--- START TEXT PASSAGE ---

The following media round-up on international, legal and foreign policy issues from around the Balkans for the period from 8 November 2024 to 15 November 2024. Guernica 37 will provide weekly media updates with a focus on Bosnia and Hercegovina, Croatia, Kosovo, Montenegro, North Macedonia and Serbia. Should you wish to contribute or submit a media summary, opinion piece or blog, please send to Ned Vucijak at nenadv@guernica37.com for consideration.


Guernica 37 will provide weekly media updates with a focus on Bosnia and Hercegovina, Croatia, Kosovo, Montenegro, North Macedonia and Serbia.


Macedonia – 14th November

 

The mayor of the Albanian dominated municipality of Cair in Skopje has held a ceremony granting honorary citizenship to Westley Clark, the retired US general who led the 1999 NATO bombing campaign against former Yugoslavia.  The award was given “in recognition of his outstanding contribution to the strengthening of peace and stability in the Balkans”. In 1998 as NATO’s Supreme Commander, Clark led Operation Allied Force against the Yugoslav and Serbian forces in Kosovo, which then declared independence in 2008. See here. 

 

Bosnia – 13th November

 

The trial of Kerim Lucarevic, the former Commander of the Military Police of the Territorial Defence force of Bosnia and Herzegovina, has begun at the Bosnian state court in relation to wartime deaths during the Dobrovoljacka Street incident in Sarajevo, where JNA soldiers were killed and injured in an attack on their column as it retreated from the city under a UN escort. Lucarevic stands accused of failing to take action to punish those who killed and injured the soldiers and of failing to take necessary and reasonable measures to prevent abuse of captured Yugoslav soldiers. See here

 

Bosnia –13th November

 

The Bosnian Serb wartime general, Radislav Krsitc, who is currently severing 35 years in prison for aiding and abetting genocide, following his conviction by the International criminal Tribunal for former Yugoslavia (ICTY), has admitted his guilt and asked for forgiveness from the families of the victims in a letter to the court requesting to be considered for early release.


In the letter written to the Residual Mechanism of the ICTY, Krstic stated “I accept the verdicts of the Tribunal from 2001 and 2004, where it is established that the forces of the army to which I belonged committed genocide against Bosniaks in Srebrenica in July 1995, and that I helped and supported the genocide by knowing that some members of the General Staff had the intention to commit genocide,”.


He further added that he would like to “bow down before the victims and ask for forgiveness” if their families allowed, and praised a UN General Assembly resolution last year which designated 11th of July as the International Day of Reflection and Commemoration of the 1995 Genocide in Srebrenica. See here.

 

Serbia – 11th November

 

The Bosnian state court has acquitted a Bosnian Serb of multiple counts of rape as against a Boniak women which allegedly took place between 1992 and 1993 in the town of Derventa, while he was head of the Doboj Security Service Centre.


The verdict stated that while the woman was undeniably a victim of wartime sexual violence, her testimony in relation to the accused, Andrija Bjelosevic, was not found to be credible, reliable or objective. See here.

 

 

Croatia - 8th November

 

A mass grave has been discovered near the town of Vukovar in which the bodies of 5 middle aged and elderly men have been exhumed. Vukovar was the scene of heavy fighting in 1991 when it was surrounded by the Yugoslav army and Serbian paramilitaries.


Croatia is still searching for 1,788 people who went missing during what is known in Croatia as The Homeland War. In relation to the newly discovered grave, Croatia’s minster for veterans, Tomo Medved said “This location and these five remains are evidence of the criminal aspect of murder that the State Attorney’s Office and the Interior Ministry are investigating,”. See here.

--- END TEXT PASSAGE ---

• _EXERCISE DIRECTIONS_: Output the portion of the Balkans media round-up starting at "The verdict stated" and ending at "and Serbian paramilitaries.", word for word. This listing comes from a separate source and has no connection to the Balkans media round-up.

--- START EXTRACTED MATERIAL ---

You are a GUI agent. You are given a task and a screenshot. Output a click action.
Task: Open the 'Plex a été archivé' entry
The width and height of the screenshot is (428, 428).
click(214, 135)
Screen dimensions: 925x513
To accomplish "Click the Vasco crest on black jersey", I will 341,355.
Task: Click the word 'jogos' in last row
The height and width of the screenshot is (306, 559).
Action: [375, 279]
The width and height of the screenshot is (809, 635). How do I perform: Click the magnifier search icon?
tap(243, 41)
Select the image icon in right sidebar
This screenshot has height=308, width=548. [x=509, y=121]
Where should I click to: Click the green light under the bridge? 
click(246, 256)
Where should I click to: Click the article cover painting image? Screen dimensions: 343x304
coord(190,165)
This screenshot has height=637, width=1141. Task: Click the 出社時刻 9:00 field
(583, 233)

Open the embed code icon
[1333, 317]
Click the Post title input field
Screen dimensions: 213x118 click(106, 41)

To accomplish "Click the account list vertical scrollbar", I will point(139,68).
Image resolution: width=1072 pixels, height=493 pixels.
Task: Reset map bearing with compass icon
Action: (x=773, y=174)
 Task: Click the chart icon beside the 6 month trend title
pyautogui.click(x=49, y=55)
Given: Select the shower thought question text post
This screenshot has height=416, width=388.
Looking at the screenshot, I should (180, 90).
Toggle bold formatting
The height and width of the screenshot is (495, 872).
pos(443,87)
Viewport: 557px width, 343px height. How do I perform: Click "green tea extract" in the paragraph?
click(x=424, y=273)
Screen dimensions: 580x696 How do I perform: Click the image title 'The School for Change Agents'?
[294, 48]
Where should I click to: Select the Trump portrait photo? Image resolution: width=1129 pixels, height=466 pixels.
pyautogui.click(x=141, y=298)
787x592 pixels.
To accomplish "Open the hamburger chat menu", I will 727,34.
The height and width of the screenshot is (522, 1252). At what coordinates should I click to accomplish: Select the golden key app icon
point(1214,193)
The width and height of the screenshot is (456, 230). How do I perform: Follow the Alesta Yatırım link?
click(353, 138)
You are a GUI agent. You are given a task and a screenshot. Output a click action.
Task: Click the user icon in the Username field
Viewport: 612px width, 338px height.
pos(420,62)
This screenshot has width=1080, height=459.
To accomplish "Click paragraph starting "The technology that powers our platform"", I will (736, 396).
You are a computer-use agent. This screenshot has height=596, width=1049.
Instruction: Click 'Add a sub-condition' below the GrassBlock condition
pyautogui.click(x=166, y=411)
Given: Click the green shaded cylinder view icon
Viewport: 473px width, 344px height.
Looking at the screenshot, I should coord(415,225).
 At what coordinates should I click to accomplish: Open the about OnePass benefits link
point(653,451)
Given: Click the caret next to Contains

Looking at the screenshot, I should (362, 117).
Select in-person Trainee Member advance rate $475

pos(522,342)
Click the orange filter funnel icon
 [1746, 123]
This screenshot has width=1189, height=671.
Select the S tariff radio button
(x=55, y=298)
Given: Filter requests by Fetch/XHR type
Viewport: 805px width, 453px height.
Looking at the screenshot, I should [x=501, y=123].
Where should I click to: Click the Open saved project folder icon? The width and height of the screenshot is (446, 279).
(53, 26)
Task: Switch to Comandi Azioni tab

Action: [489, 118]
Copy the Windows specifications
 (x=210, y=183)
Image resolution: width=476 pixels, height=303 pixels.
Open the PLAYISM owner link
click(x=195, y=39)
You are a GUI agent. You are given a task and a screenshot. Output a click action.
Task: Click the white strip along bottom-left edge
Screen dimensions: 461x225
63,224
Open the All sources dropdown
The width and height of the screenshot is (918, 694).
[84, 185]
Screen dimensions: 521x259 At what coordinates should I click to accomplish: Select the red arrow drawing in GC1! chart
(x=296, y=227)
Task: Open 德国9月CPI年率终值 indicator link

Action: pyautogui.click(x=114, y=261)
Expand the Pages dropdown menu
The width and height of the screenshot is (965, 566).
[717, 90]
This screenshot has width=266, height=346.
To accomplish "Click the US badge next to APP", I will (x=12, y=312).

--- END EXTRACTED MATERIAL ---

• _SOLUTION TO THIS TASK_:
The verdict stated that while the woman was undeniably a victim of wartime sexual violence, her testimony in relation to the accused, Andrija Bjelosevic, was not found to be credible, reliable or objective. See here.

 

 

Croatia - 8th November

 

A mass grave has been discovered near the town of Vukovar in which the bodies of 5 middle aged and elderly men have been exhumed. Vukovar was the scene of heavy fighting in 1991 when it was surrounded by the Yugoslav army and Serbian paramilitaries.